‘What do you mean fine? Did you sort something out about the baby? Money or something?’
‘You know what, you two really get on my tits sometimes. I am capable of making some choices for myself, you know. I don’t need you watching my every move. I mean, you,’ she says, pointing at me. ‘You don’t even feel you can go out without having a minder waiting up for me. Do you think I’m going to top myself or something?’ She flings the magazine she has been reading at the telly, toppling the latest casualty of our attempts to cultivate house plants to the floor.
I am used to her mood swings but it has been a long time since I’ve seen her temper flare up like this. Not since the last time she was with Chris, in fact.
‘We just worry, Rose, that’s all,’ Selin says quietly. ‘We were there, remember, when he hurt you? We can’t help worrying, we love you. But you don’t have to talk about it if you don’t want to.’ She gives me another look that tells me to keep my mouth shut or else.
‘Sorry, mate,’ I mumble insincerely. After all, it was my bed she climbed into three nights out of four in the aftermath of the affair. I didn’t go through all that sleep deprivation for her to swan off and play happy families with the evil perpetrator of her misery at the drop of a hat. Rosie sighs and flings her head back to look at the ceiling.
‘He thinks we should make a go of it,’ she says flatly.
Rage and disbelief begin to hurtle towards my mouth as Selin’s hand grips my wrist and her dark eyes hush me. I shut my mouth under protest.
‘He says that the baby is more important than our little differences and that it deserves a proper family. He says that he’s had time to think while we’ve been apart and that he’s realised he has missed me. He said he’d been plucking up courage to get in touch since the night we … well, you know.’
‘Little differences! So, that bird in the café was helping him pluck up courage, was she?’ I blurt out before Selin’s tightening and painful grip quiets me.
‘Look, I’m not a total moron, you know, I know what a wanker he is. Has been. But he’s got a point about the baby. I mean, Jen, how many times have you told me how much your dad abandoning you hurt you, how much you’ve missed having a father figure? Well, it was the same for me. Maybe I haven’t got the right to deny my baby the chance to have two parents. And anyway, he does seem … different, like he’s changed. You didn’t talk to him today. He made a lot of sense.’ Rosie hugs a cushion under her chin and stares blankly at the TV.

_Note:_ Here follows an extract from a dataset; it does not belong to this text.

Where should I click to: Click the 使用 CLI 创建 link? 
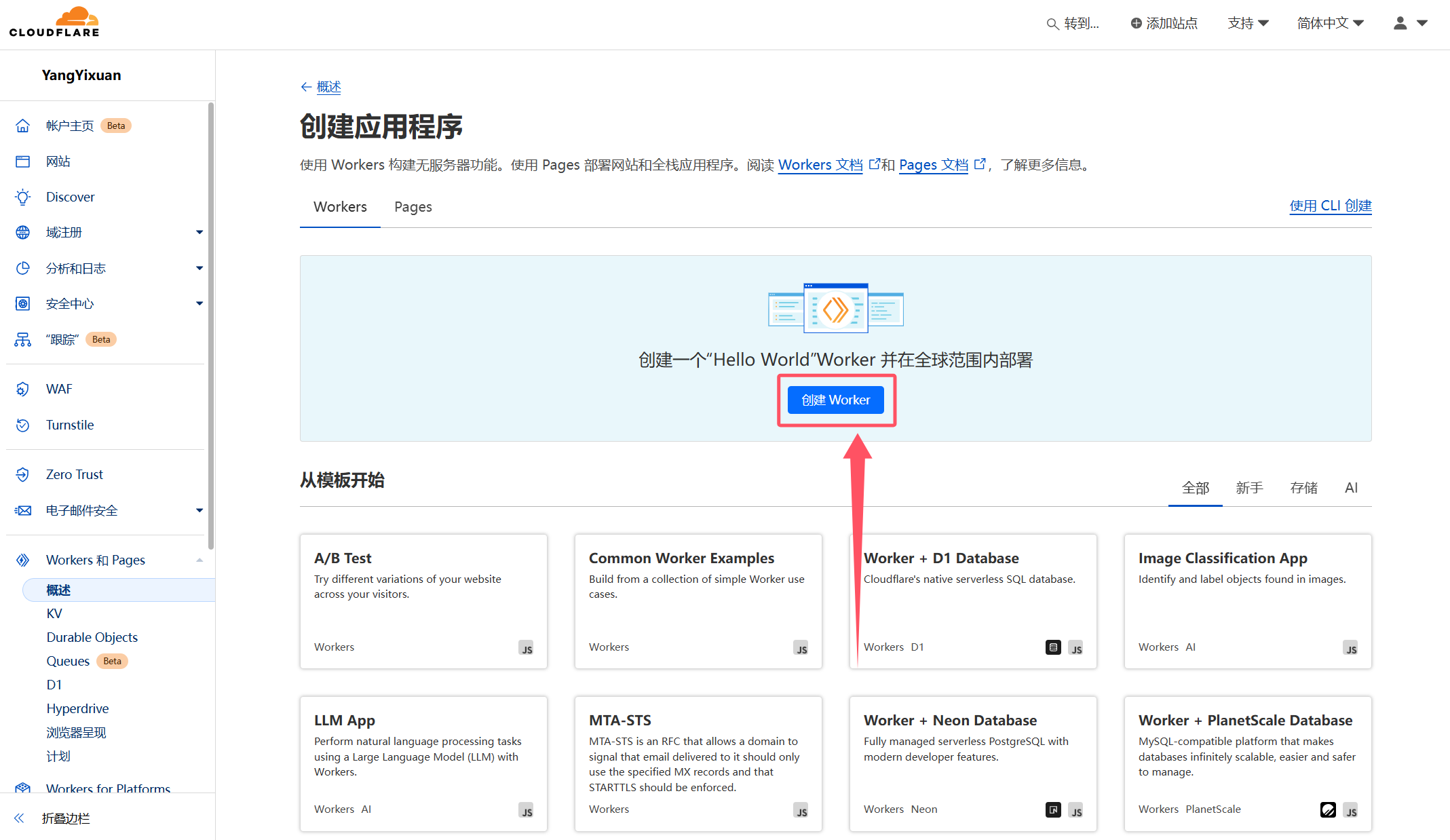(1330, 206)
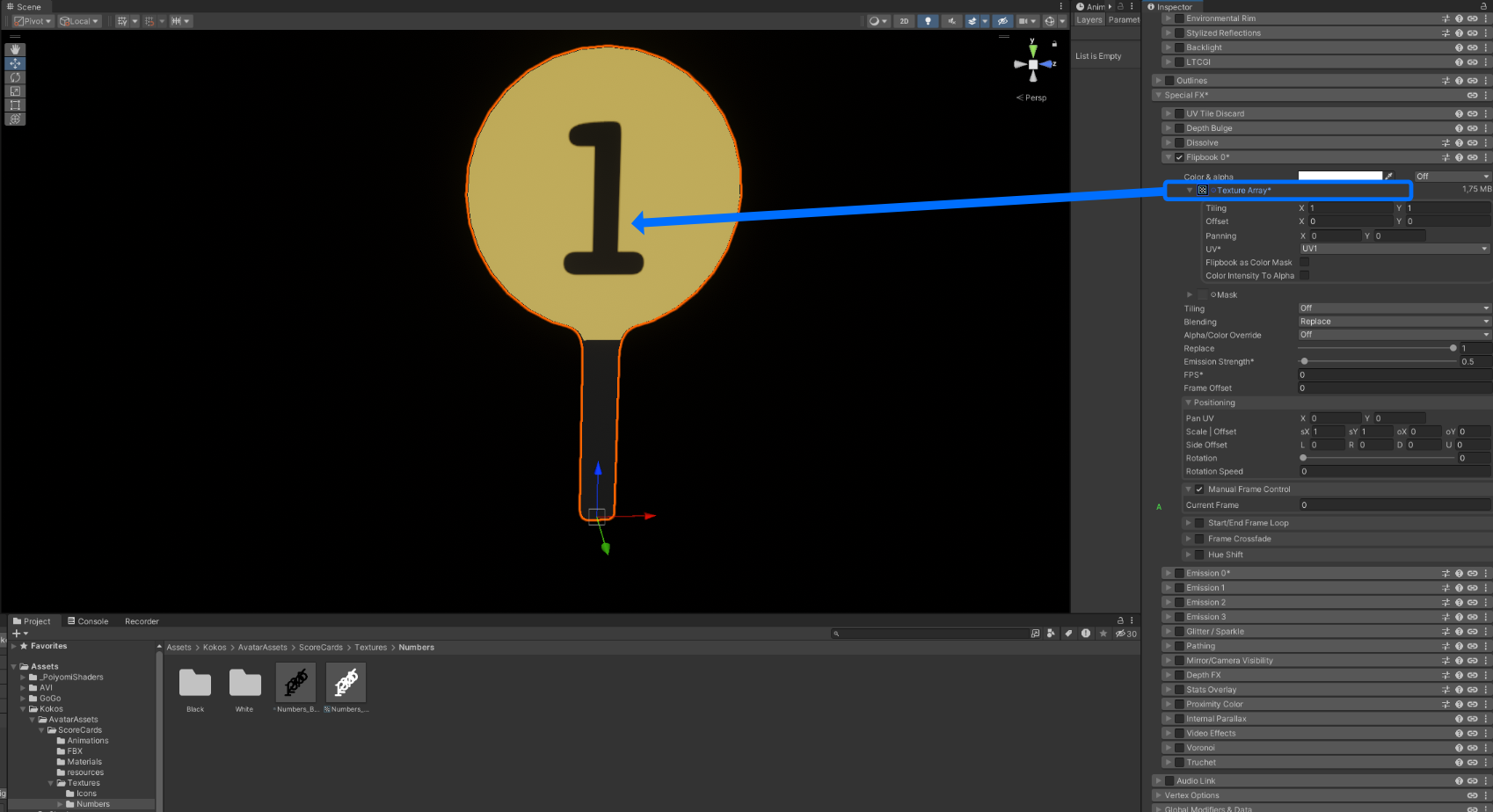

I sit in silent fury; after nearly twenty years without a father it has never occurred to me that no father might be a better option than a bad father. I can’t change my mind just like that, can I? Time and time again I’ve thought about how different my life would have been in a million small but important ways if my dad had only been around during my teenage years. If only I had had him to give me a lift to Hull on my first day of university instead of struggling scared and alone on the train with two rucksacks; if I had had him to change the plug on the lamp in my bedroom instead of having to ask my new flatmate’s dad to do it. But I still think having had him for a while and then feeling his loss so acutely is worse, it must be worse than if I had never known him at all. If I’d never known him I wouldn’t miss him, would I? And if Rosie gives her baby a dad who’s likely to duck out at any given time, things will be just as bad for that child too, won’t they?
‘But you don’t have to be with him to have him in your baby’s life, do you?’ Selin says. Good point, that is exactly what I was going to say.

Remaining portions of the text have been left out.